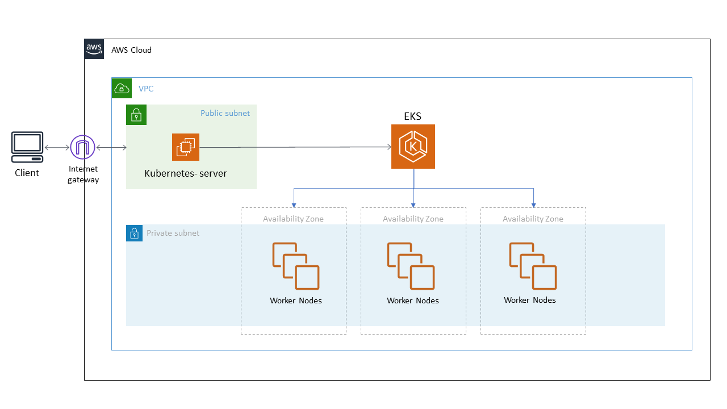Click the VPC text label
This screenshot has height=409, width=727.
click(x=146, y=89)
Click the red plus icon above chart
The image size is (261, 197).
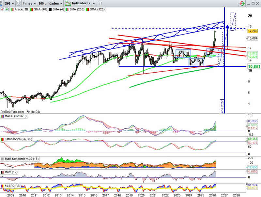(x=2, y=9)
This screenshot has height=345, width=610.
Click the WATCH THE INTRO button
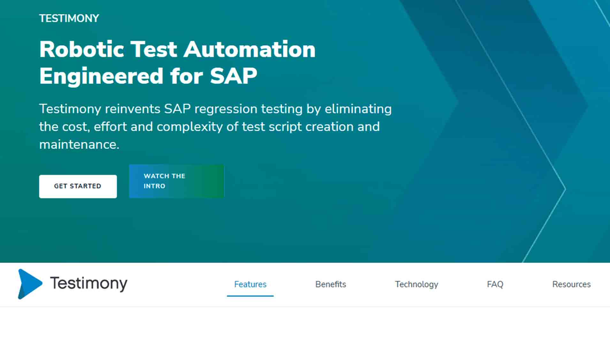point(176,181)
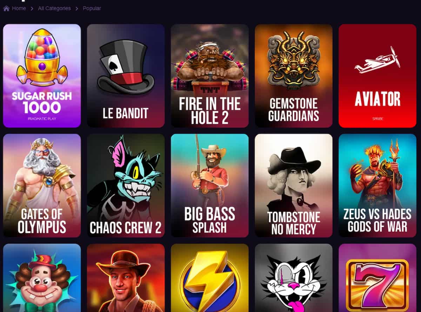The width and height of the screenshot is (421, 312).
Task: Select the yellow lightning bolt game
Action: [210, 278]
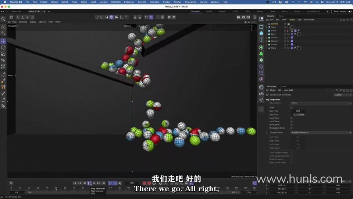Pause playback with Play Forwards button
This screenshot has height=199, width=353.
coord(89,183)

# WHAT TO PRODUCE:
Verbatim, write out the line containing "Click the red plus icon above chart" and all later lines through the end of the records, leaving every picture out.

# TASK RESULT:
Click the red plus icon above chart
The image size is (261, 197).
(x=2, y=9)
This screenshot has height=345, width=610.
Click the WATCH THE INTRO button
point(176,181)
The width and height of the screenshot is (421, 312).
Task: Select the yellow lightning bolt game
Action: [210, 278]
Pause playback with Play Forwards button
This screenshot has height=199, width=353.
coord(89,183)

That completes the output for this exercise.